Discussion in 'Science & History' started by DoctorXIII, Aug 4, 2010.

  1. DoctorXIII

    DoctorXIII New Member

    I was looking into building a CO2 laser within the next few months to a year and I decided first that I'd need to learn more about volts, watts, amps and ohms. I've got the general equations and stuff down, but I'm just trying to understand WHAT volts, amps and watts really are.

    So far I have this:
    Watt-Energy per unit over time.
    Volt-(an amount of force)
    Amp-(Current) How fast something passes a point person unit of time.
    nm- This isn't the electrical part, this is for the lasers.
    Ohm-(Resistance) Measure of resistance to electrical conduction.

    For the laser part, I'd like to know how wattage/voltage affect the wavelength (nm) of a laser. It seems to increase, but CO2 lasers have insanely wavelengths. Does a higher one mean that it burns faster? I would think that lower would be better.

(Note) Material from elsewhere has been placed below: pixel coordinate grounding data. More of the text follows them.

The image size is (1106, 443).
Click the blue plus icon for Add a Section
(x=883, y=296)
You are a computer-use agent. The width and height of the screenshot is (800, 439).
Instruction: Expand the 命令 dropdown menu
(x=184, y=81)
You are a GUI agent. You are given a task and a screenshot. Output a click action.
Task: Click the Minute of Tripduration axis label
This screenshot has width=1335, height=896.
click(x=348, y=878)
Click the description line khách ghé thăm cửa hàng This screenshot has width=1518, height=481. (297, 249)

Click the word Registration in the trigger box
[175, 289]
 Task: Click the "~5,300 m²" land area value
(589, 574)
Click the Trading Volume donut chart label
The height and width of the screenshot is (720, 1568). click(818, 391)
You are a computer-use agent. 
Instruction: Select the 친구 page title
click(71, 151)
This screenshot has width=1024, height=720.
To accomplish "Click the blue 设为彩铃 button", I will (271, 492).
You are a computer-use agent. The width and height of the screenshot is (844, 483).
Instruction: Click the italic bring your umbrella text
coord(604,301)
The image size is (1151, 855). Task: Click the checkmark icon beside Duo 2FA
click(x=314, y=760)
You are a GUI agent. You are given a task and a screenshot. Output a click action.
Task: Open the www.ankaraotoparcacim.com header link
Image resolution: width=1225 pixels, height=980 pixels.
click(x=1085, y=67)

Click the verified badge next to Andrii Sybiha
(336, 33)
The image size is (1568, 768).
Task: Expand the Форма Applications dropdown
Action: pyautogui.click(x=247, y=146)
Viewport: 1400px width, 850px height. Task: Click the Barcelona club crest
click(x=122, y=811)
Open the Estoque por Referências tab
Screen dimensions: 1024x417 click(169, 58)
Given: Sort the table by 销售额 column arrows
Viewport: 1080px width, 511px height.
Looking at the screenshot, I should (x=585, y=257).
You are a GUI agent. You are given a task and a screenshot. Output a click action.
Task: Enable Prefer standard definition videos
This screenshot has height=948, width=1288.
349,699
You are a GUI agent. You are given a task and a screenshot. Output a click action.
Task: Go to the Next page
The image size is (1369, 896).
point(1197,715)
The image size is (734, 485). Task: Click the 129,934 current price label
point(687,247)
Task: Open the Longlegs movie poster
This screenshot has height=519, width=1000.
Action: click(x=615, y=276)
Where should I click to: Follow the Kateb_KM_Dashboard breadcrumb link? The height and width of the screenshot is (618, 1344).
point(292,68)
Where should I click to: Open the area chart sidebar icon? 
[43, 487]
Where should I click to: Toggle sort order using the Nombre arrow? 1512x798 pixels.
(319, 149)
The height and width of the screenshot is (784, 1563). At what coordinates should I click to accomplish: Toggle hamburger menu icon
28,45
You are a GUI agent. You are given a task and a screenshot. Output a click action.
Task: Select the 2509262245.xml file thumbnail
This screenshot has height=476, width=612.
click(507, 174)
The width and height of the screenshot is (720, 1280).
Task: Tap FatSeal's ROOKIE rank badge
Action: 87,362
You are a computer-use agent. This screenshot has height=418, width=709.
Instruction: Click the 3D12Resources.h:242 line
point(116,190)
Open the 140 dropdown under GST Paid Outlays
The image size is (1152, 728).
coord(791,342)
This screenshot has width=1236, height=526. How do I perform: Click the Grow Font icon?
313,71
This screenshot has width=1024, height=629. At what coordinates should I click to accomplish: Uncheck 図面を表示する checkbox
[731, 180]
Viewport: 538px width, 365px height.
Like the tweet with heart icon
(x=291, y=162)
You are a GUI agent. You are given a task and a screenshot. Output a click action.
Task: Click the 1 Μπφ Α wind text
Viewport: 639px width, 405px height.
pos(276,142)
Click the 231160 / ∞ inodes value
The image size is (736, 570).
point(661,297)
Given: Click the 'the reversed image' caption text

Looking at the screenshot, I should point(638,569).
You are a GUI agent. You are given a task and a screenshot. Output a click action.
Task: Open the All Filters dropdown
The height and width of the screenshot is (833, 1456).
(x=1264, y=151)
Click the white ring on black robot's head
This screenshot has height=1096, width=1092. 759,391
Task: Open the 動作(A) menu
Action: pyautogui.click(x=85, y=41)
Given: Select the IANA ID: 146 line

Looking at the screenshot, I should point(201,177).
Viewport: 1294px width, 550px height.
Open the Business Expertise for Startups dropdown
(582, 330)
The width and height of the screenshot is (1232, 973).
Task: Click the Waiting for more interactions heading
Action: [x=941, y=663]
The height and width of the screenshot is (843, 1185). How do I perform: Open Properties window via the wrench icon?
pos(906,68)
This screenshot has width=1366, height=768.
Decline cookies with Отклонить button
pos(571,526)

    In the end, I'm looking for someone that's willing to maybe teach me a few things and if possible to find someone that has built their own laser before.

    PS-I'm 20. I'm not gonna go around attacking people with lasers. =P
     

  2. fractal

    fractal Eye see what you did ther

    E = hc/wavelength. Smaller wavelength means higher frequency and greater energy.